Aparte de los compromisos laborales, ese mismo año Morimoto presentó su serie de fotografías “Slicer”. Una exposición y un libro autoeditado en donde de entre esa neblina de colores difuminados comenzaban a emerger colores contrastados, de tonos algo apagados, pero elegantes a la vez que característicos. Colores únicos alejados del digitalismo plano que invade la fotografía actual, resultado de una paleta cromática que exuda química y fijadores. Más tarde llegaría un nuevo encargo. Un libro de fotografías sobre la artista y modelo Kimura Kaera (ed. Rockin´on, 2007), en donde Morimoto daría rienda suelta a extravagantes combinaciones de colores forzados, muy en consonancia con el carácter de Kimura. Pese a que en estas fotografías Morimoto deja su huella optando por colores sin apenas brillo -opción bastante inusual cuando se trata de exaltaciones cromáticas-, este encargo no es más que una excepción. Sus otros trabajos tanto para revistas como para galerías, seguían mostrando esa mezcla de difuminados colores, que en ocasiones alcanzan una dureza que nunca llega a producir el mareo fruto de colores exaltados. Características por las que Morimoto no pasó desapercibida, y que le valieron su primera retrospectiva en la galería Graf Media Gm (Osaka, 2007).

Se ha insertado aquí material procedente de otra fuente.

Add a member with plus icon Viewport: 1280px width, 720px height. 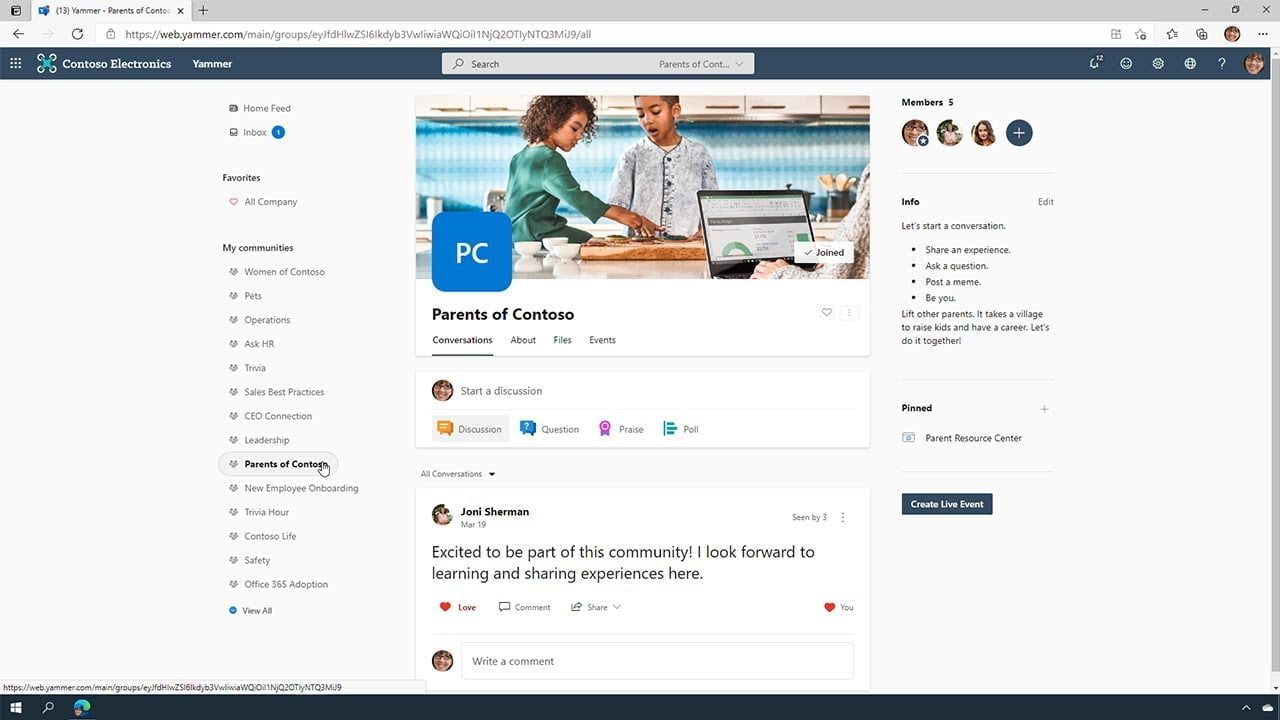point(1019,133)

En la obra de Morimoto el color es un elemento de goce estético, que además sirve para delimitar el paisaje y caracterizar las formas. Fotografías de escenas cotidianas en donde la cámara no se inmiscuye, limitándose a narrar la vida de unos personajes ajenos al ojo cristalino del objetivo. Los objetos cobran entonces importancia, para posar en una ensayada coreografía geométrica con gélida indiferencia. No hay abusos de la macrofotografía como en la obra de Kawauchi, ni trucos ópticos que desvíen nuestra atención. Los detalles cercanos se nos muestran borrosos, al igual que ocurre cuando nuestros ojos intentan enfocar algo a menos de tres centímetros. Para Morimoto la cámara no es un instrumento para aumentar nuestras limitaciones ópticas, sino un reemplazo del ojo humano con todas sus imperfecciones. El paisaje y las formas se representan como tal, desde una perspectiva que sólo se diferencia de la humana en el encuadre cuadrangular. Una mirada que huye de muchas de las etiquetas y clichés de la fotografía japonesa contemporánea, ofreciendo una perspectiva universal a la vez que íntima.
Jorge Larrañaga es crítico de arte y fotógrafo freelance residente en Tokyo (Japón).